El Club
Un filme del chileno Pablo Larraín, “El club” (2015), conlleva la inquietante pregunta de si es ético el silencio. Para comenzar, su título no parece aludir a nada o, si lo hace, inmediatamente nos hace creer que será una película alrededor de alguna agrupación unida bajo un propósito de los miles que puede haber o, en algún caso, una asociación de individuos de cierta condición que disfrutan o persiguen una finalidad. Esto podría estar al inicio de su argumento, cuando nos encontramos con unas personas de tercera edad que conviven en una casona y que están preocupados por adiestrar un galgo, además de que asisten, con cierta distancia, a las competencias de perros que hay en un pueblo pesquero. Hasta acá incluso pensamos que estos individuos de tercera edad que, por otro lado, son sacerdotes, tienen un pasatiempo por fuera de la labor pastoral que podría caracterizarles.
Pero el título, aunque sugerente, no dice más allá de lo que denota. Es claro que debemos seguir el curso de la historia para percatarnos de que los sacerdotes viven en una casona que está como en los linderos del pueblo, en una colina alta; pareciera que ellos cumplen rutinas que les son propias a su condición, tal como nos hace enterar una mujer, una monja, que, asimismo, les asiste y vive con ellos. Ella dice que, como sucede en cualquier congregación religiosa cristiana, hay una rutina que consiste en levantarse temprano, orar, tomar el desayuno, seguir en la oración y el recogimiento, etcétera, etcétera. Sin embargo, es notorio pronto que esta comunidad está incomunicada del resto del pueblo, este, además, medio vacío, medio solitario, donde sus habitantes también se dedican a rutinas demarcadas por la pesca y el comercio. De vez en cuando vienen turistas jóvenes que buscan aprovechar las olas del mar para surfear.
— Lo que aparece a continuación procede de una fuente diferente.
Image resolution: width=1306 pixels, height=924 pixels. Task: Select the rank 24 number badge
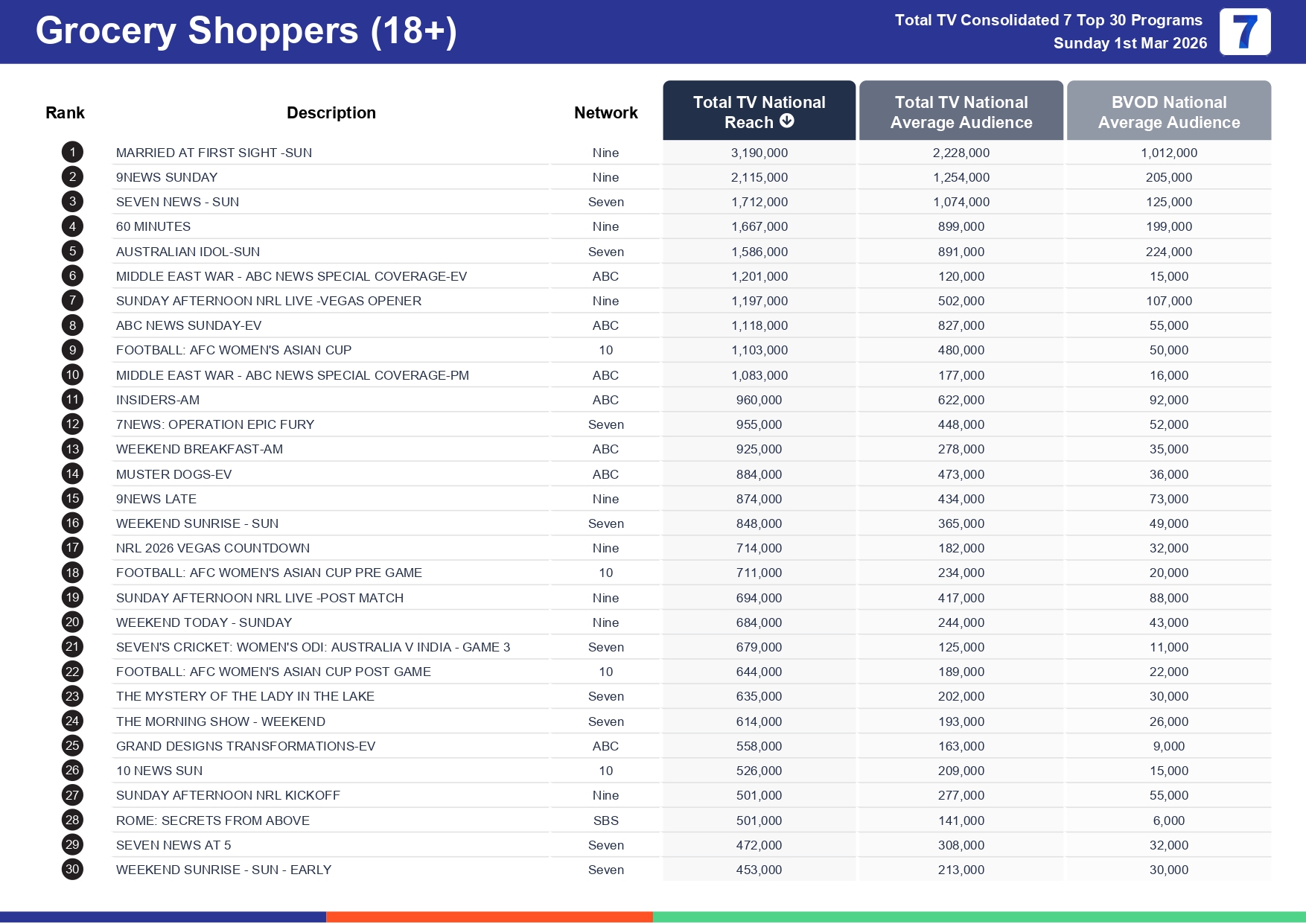pos(72,721)
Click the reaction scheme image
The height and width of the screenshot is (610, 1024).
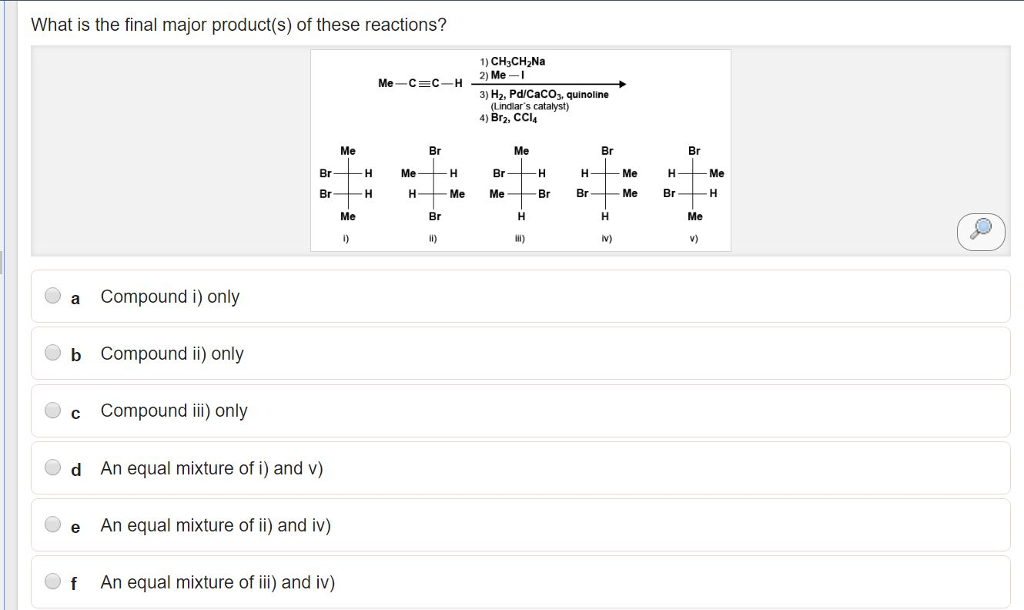point(520,150)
La comunidad, compuesta por cuatro sacerdotes y la monja, pronto recibe a un quinto, también de tercera edad. Y este va a ser el desencadenador de una trama oscura o siniestra que, a medida que se desarrolla, nos deja perplejos. Este quinto elemento trae consigo la sombra de la pedofilia que inmediatamente detona con la presencia de una víctima que lo busca, lo inquiere y lo obliga a tomar una postura. La muerte del sacerdote recién llegado supone, narrativamente hablando, la investigación, si bien policial, sobre todo de la Iglesia católica, suscitando el arribo de otro clérigo que hará la labor del investigador, es decir, de quien va a hurgar lo que en efecto es la naturaleza de esa comunidad sacerdotal que vive medio recluida y alejada del pueblo, ahora vigilada por la víctima del pedófilo que por desesperación se habría inmolado.
Larraín nos pone ante una comunidad que, en efecto, causa extrañeza. Como señalaría Mark Fisher en su libro “Lo raro y lo espeluznante”, de hecho, es eso: espeluznante, es decir, pese a que está allá en un lindero del pueblo, en realidad, su presencia abre a lo desconocido. No es que sea algo que está en un lugar cuando no debería estarlo, que es lo que dicho autor denomina lo raro, sino que es una presencia donde se nota una ausencia y que Larraín, por medio del dispositivo cinematográfico, va a llevar a que el espectador sienta lo que el común del pueblo parece desconocer. La paradoja está inscrita.